Harry miró el reloj de la porción de pared de hormigón blanco que había sobre la puerta de salida. Las 15.16 horas. Al otro lado de la ventana, en la calle Bogstadveien, la gente pasaba con las prisas propias de un viernes. El sol bajo de octubre se reflejaba en el espejo retrovisor de un coche atrapado en el tráfico de la hora punta.

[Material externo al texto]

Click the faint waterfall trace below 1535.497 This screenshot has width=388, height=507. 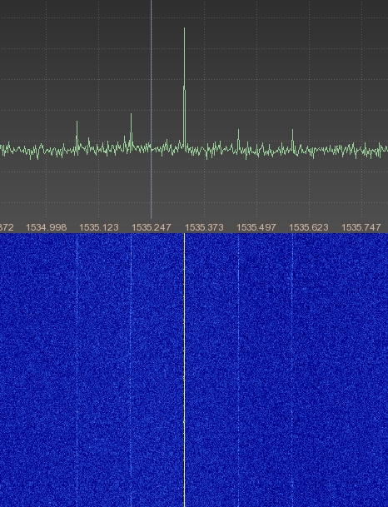pos(238,370)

Harry se fijó en el hombre mayor. Llevaba sombrero y una elegante gabardina gris que, a decir verdad, necesitaba pasar por la tintorería. Debajo de la gabardina vestía una chaqueta de tweed, corbata y unos pantalones grises raídos con la raya muy marcada. Zapatos bien lustrados con tacones desgastados. Era uno de esos jubilados que parecían abundar en el barrio de Majorstua. No era una suposición. Harry sabía que August Schultz tenía ochenta y un años, que había sido comerciante de confección y que había vivido en Majorstua toda su vida, salvo durante la guerra, que pasó en un barracón de Auschwitz. Y la rigidez de sus rodillas se debía a una caída de un puente peatonal de la calle Ringveien, cuando cruzaba para acudir a una de las habituales visitas a casa de su hija. La posición de los brazos, doblados en ángulo recto por el codo, reforzaba la impresión de muñeco mecánico. Del antebrazo derecho colgaba un bastón marrón, y en la mano izquierda sostenía un giro bancario que estaba a punto de entregar al joven de pelo corto que había al otro lado del mostrador número dos. Harry no podía verle la cara, pero sabía que miraba al hombre mayor con una mezcla de compasión y de enfado.

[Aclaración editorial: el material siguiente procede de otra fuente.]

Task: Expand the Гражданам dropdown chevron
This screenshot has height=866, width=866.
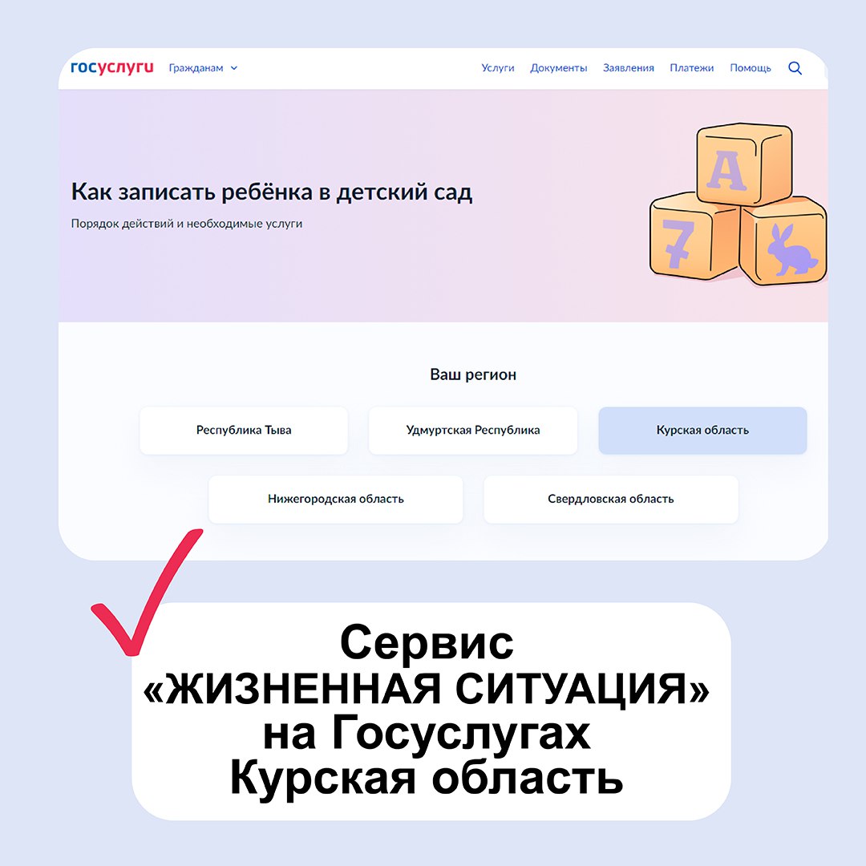Action: click(233, 68)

Eran ya las 15.17 horas y August Schultz había llegado, por fin. Harry suspiró.
Stine Grette, del mostrador número uno, contaba las setecientas treinta coronas del chico de gorro azul que acababa de entregarle un cheque nominal. El diamante que lucía en su anular izquierdo centellaba cada vez que dejaba un billete en el mostrador.
Harry tampoco podía verlo pero sabía que, a la derecha del chico, delante del mostrador número tres, había una mujer que mecía un cochecito por pura distracción, seguramente, ya que el pequeño estaba dormido. La mujer estaba esperando que la atendiera la señora Brænne la cual, a su vez, se afanaba ruidosamente en explicarle por teléfono a un señor que podía pagar mediante un autogiro aunque el destinatario no hubiese firmado nada, y que la que trabajaba en el banco era ella, no él. De modo que, ¿por qué no dar por concluida la discusión?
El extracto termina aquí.